A spokesman for Anderson and Ospraie declined comment.
OUTPERFORMED A DOWN MARKET
Ospraie's new Commodity Fund returned 12.4 percent before fees last year and 1.9 percent in the first two months of this year, besting the 3.8 percent decline in the broad-based Dow Jones-UBS Commodity Index.
Commodity-focused hedge funds in the HFRX Commodity Index run by Chicago's Hedge Fund Research fell 3 percent in 2009 and 2.2 percent for the year to February.
Ospraie's new Equity Fund gained 14.6 percent for the six months to 2009 and 0.8 percent through February.
In comparison, the S&P Global Natural Resources Index, which tracks equities of agribusiness companies, oil and gas explorers and metals and minerals firms, rose 21.8 percent for the six months to December, but fell 7.6 percent through February.
Anderson also appears to have had better luck in luring investors than John Paulson, another hedge fund luminary who launched a gold fund in November after making billions of dollars betting on the U.S. housing market bust in 2008.
Paulson put $250 million of his own capital into his gold fund and until February, had seen it grow by only about $100 million, according to an investor in his Paulson & Co firm, which manages about $30 billion and was ranked the third largest hedge fund for 2009 by industry magazine Alpha.
A spokesperson for Paulson & Co declined to comment.
Anderson started at the commodities desk at J.P.Morgan before going on to work for legendary hedge fund manager Julian Robertson's Tiger Management, and Paul Tudor Jones' Tudor Investment Corp.
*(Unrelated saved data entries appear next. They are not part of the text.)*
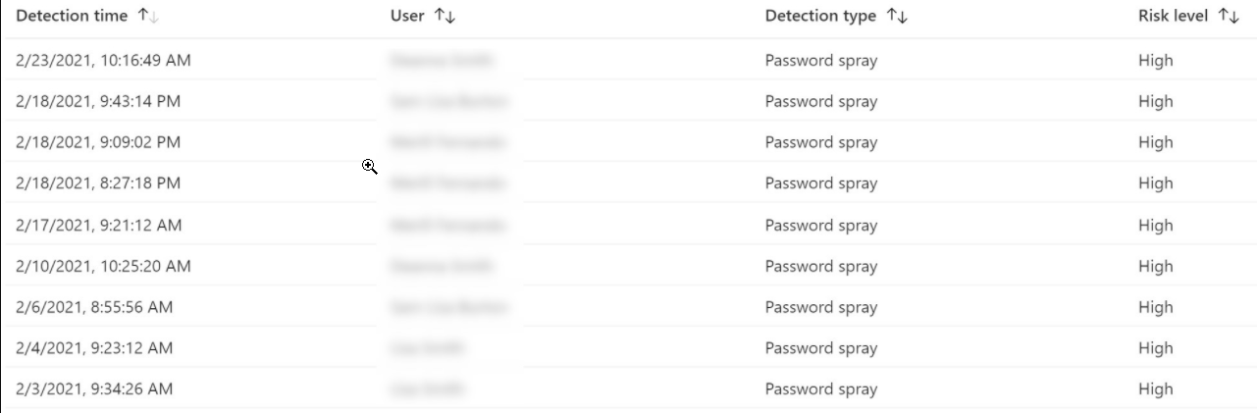The height and width of the screenshot is (413, 1257).
Task: Click the blurred user name in the 2/6/2021 row
Action: tap(448, 307)
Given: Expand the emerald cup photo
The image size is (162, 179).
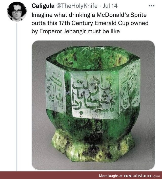Looking at the screenshot, I should point(93,105).
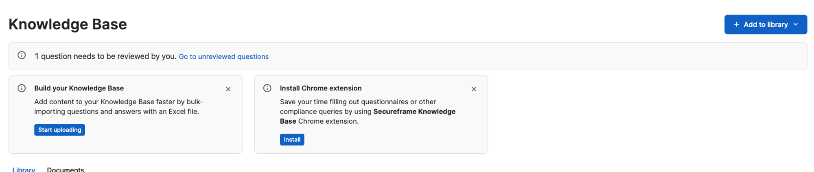814x172 pixels.
Task: Click the info icon on Install Chrome extension card
Action: click(x=267, y=88)
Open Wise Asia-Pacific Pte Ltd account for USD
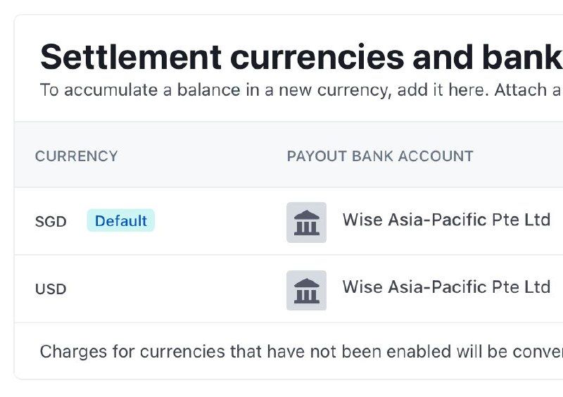This screenshot has height=397, width=563. 446,287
He began Ospraie -- inspired by a marine bird of prey of the same name -- as an unit within Tudor before making it independent in 2004.
Since the recovery of markets last year, investors have started returning to hedge funds.
Data from Chicago's HFR shows an average 20 percent gain for all hedge funds last year, the best in a decade, and making up all the industry lost in 2008.
Yet, hedge fund debacles -- like the 86 percent loss reported last week at U.K. metals fund Ebullio Capital Management -- continue keeping some away from these risky, unregulated pools of capital that invest in almost everything from stocks to debt to art and wine.
Still, some of those investing seem to trust managers on the comeback like Anderson.
"I haven't seen him doing this big prime broker presentations," said a source, referring to a popular avenue for fund raising which Anderson hasn't used. "From what I gather, people are finding him on their own."